Experimental observations of slow aseismic failure due to intra-crystalline plasticity in Carrara marble

Two triaxial compression experiments were performed on Carrara marble under wet and dry conditions respectively. The rock samples, first deformed at high confining pressure in the cataclastic regime, were brought back into the brittle field at constant differential stress by increasing the pore pressure and/or reducing the confining pressure. When returning to the brittle field, both samples exhibited exponential increases in axial strain, which eventually led to tertiary creep and failure nucleation. Very little energy was released in the acoustic frequency range (100KHz-1MHz) during rupture. Slip propagation was slow (60 and 500 seconds in the dry and wet case respectively), although failure was accompanied by stress drops of the order of 150 MPa, and millimetric slips. Even in dry conditions, a continuous acoustic recording over the course of rupture shows that the slip initiated aseismically. In this test, the continous recording shows that fast frictional sliding then induced some acoustic activity, probably due to asperity shearing, thus illustrating the transition from aseismic to seismic slip. Elastic wave velocity recordings demonstrated aseismic damage accumulation prior to failure and elastic wave velocity inversion showed that rupture occurred at crack densities close to one, both in the wet and dry experiments. Microstructural analysis highlighted strong interactions between plastically accommodated shear deformation at the intragranular scale and brittle deformation at the macroscopic level. Microscopically, shear deformation was accommodated by twinning and dislocation glide.
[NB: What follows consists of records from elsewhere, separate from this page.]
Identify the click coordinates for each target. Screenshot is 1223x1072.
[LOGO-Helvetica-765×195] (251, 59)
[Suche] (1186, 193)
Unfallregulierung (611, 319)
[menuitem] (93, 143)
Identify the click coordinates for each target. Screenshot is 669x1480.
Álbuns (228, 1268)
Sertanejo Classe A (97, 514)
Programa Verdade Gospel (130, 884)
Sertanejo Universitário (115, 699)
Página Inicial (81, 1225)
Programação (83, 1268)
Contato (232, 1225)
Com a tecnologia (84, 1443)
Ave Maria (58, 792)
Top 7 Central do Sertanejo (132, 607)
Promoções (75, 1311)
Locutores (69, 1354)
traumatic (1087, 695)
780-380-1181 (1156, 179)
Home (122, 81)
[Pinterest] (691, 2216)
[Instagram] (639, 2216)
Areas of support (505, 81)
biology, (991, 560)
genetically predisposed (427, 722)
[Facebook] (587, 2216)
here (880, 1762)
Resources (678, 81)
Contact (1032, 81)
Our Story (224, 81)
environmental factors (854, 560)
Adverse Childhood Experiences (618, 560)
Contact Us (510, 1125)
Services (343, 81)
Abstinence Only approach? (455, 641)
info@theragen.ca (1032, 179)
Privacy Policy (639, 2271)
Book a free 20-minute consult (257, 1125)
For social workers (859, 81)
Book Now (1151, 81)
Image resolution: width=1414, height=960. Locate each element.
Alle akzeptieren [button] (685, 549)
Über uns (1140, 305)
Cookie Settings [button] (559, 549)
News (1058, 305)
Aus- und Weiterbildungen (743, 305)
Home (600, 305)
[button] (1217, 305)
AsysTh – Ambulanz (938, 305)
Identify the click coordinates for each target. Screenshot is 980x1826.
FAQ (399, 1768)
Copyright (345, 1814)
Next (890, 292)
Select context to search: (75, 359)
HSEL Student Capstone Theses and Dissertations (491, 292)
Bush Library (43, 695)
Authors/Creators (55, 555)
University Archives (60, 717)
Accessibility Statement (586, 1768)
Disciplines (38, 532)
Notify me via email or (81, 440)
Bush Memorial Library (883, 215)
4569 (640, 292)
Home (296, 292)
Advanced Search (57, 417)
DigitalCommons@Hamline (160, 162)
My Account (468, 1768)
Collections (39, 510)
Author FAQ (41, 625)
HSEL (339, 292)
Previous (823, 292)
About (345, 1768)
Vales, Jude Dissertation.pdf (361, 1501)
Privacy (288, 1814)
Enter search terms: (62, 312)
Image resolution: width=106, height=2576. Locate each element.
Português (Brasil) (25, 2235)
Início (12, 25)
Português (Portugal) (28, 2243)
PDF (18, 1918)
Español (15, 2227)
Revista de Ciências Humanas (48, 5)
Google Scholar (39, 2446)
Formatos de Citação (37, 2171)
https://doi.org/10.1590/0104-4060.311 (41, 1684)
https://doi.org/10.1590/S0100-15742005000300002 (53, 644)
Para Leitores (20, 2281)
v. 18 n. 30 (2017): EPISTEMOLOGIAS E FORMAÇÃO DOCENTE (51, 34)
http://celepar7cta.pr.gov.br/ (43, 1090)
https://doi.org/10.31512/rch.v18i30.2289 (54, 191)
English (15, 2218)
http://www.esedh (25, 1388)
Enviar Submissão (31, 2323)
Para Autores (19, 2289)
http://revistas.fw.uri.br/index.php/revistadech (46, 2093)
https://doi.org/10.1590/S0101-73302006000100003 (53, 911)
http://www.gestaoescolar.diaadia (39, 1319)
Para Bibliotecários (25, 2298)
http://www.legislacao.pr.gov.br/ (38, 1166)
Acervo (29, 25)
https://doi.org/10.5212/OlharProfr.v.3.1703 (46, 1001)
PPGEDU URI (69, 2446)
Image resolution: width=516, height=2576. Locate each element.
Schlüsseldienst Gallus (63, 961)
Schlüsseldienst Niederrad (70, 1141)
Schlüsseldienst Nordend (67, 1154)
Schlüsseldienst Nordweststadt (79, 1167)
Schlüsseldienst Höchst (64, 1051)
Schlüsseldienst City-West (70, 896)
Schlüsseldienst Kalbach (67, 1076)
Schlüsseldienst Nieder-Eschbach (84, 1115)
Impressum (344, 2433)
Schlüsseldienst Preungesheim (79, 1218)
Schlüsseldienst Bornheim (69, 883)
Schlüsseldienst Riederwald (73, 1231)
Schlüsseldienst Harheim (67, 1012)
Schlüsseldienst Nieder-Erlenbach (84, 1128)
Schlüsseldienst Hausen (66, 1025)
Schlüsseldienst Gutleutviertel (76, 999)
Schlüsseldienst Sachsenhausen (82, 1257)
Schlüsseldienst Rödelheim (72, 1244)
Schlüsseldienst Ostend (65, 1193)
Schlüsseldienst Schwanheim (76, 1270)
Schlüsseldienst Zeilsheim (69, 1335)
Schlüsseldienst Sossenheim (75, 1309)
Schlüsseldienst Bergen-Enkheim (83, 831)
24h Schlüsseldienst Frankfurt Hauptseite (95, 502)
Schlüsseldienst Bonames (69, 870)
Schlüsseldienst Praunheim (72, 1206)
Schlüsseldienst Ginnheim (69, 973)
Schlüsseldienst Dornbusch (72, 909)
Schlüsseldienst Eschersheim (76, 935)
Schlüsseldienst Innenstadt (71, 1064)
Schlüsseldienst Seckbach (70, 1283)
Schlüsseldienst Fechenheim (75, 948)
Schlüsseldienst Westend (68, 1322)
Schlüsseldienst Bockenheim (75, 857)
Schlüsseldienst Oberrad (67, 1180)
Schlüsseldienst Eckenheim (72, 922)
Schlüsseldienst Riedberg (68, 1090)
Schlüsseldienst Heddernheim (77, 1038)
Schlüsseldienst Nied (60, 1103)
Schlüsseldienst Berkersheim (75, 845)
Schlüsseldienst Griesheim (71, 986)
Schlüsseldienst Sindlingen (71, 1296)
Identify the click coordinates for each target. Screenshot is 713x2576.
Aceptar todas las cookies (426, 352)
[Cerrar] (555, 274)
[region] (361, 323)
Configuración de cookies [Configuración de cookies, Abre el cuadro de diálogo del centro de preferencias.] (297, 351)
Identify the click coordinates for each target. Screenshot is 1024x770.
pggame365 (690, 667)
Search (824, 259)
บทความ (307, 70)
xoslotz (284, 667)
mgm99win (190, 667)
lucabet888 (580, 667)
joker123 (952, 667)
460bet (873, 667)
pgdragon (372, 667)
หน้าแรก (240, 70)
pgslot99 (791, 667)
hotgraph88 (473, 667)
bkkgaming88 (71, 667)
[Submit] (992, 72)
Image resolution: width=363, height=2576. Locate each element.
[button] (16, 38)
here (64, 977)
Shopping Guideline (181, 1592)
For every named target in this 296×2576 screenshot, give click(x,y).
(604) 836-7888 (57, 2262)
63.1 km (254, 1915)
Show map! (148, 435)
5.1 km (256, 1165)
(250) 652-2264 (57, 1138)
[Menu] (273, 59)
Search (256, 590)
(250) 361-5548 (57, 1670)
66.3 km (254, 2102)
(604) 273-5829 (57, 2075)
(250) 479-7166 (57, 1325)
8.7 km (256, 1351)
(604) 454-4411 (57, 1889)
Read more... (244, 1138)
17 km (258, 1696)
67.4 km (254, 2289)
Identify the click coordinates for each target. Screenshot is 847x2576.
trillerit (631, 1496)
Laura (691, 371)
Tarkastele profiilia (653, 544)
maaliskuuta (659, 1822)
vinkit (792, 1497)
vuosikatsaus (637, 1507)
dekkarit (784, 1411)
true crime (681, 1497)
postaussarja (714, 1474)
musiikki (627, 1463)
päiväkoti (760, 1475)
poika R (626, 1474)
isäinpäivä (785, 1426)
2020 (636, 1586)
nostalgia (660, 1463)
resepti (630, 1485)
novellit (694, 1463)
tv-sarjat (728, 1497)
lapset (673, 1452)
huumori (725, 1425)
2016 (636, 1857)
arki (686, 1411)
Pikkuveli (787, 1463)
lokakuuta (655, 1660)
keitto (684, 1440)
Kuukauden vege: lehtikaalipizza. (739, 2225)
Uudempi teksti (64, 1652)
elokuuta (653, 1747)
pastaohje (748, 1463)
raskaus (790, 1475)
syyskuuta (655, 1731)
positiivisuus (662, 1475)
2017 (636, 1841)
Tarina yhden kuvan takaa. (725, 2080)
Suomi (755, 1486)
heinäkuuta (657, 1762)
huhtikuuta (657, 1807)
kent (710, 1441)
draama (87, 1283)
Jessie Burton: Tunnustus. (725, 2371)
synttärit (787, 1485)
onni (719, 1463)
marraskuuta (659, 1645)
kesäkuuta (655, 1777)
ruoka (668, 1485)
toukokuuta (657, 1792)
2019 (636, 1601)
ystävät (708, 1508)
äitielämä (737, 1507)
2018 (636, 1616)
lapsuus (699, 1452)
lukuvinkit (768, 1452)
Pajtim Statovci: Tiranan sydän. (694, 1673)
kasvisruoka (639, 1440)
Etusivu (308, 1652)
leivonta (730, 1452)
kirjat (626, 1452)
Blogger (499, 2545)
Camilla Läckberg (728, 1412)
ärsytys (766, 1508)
Howevere, differential plastic strains due to random crystallographic orientations were necessarily accommodated by the growth of ductile cracks at the macroscopic level, in part due to dislocation pileups. Plastic relaxation and dislocation loops at propagating crack tips enabled ductile aseismic growth and slow aseismic failure was triggered in a way analogous to silent earthquakes observed in the field. To our knowledge, these experiments provide the first clear case of silent, strain dependent failure in rocks as a result from intragranular plasticity.